▶ **GOAL OF THE EXERCISE**: In how many lines of these records does the word "computer" appear? Give the number by itself.

▶ **SUPPLIED RECORDS**:
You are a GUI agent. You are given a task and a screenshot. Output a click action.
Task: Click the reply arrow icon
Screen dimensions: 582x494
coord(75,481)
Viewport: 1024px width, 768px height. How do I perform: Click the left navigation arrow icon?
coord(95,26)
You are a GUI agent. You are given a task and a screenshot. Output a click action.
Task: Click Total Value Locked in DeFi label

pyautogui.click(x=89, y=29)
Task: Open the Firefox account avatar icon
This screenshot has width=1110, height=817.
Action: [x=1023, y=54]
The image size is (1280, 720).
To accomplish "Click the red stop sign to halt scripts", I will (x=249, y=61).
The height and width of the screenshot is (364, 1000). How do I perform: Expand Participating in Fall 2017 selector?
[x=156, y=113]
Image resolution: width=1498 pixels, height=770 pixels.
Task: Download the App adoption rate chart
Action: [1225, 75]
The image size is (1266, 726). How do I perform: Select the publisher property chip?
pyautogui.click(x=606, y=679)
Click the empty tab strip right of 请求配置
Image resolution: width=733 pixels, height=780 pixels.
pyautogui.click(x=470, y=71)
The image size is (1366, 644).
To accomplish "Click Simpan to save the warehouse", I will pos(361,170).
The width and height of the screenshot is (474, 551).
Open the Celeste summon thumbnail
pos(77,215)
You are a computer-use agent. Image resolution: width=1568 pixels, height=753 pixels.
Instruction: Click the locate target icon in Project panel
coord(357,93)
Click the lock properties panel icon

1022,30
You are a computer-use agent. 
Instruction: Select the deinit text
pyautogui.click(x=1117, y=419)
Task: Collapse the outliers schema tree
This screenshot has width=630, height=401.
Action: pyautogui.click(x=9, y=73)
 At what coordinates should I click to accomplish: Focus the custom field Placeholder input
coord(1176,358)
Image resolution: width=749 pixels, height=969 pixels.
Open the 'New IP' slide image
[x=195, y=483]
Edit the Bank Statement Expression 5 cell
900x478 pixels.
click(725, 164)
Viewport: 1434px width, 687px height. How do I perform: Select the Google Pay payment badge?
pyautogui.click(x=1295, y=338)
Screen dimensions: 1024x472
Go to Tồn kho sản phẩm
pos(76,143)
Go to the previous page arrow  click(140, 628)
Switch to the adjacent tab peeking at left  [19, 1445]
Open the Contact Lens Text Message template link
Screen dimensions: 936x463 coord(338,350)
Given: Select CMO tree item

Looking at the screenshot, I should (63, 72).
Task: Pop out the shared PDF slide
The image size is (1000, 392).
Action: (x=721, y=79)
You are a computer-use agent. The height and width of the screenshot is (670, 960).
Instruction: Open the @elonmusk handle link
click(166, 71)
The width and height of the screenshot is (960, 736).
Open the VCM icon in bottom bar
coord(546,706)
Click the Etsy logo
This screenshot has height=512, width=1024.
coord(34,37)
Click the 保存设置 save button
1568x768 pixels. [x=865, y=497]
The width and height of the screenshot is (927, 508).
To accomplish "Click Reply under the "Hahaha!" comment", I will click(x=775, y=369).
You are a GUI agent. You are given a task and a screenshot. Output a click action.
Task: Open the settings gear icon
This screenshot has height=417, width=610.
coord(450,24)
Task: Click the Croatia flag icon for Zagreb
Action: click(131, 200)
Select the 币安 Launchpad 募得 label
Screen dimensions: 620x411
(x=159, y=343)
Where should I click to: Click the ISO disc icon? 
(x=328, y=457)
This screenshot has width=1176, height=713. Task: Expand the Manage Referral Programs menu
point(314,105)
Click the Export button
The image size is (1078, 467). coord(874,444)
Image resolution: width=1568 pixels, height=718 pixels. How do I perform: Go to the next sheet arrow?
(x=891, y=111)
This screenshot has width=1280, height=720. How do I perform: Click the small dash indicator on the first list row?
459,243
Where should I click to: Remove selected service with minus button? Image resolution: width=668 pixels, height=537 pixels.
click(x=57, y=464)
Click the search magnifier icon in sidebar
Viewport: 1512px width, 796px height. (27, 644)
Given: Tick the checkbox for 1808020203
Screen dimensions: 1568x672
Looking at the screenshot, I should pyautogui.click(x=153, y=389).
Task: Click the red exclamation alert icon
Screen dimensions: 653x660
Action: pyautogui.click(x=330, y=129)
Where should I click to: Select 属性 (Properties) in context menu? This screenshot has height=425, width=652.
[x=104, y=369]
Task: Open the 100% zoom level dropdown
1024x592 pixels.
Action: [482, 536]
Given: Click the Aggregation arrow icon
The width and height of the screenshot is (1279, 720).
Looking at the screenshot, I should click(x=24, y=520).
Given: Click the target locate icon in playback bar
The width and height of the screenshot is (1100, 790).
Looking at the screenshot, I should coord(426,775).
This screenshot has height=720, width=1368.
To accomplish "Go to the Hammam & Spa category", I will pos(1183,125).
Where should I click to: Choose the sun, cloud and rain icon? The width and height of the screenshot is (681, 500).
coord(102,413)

▶ **WRITTEN SOLUTION**: 3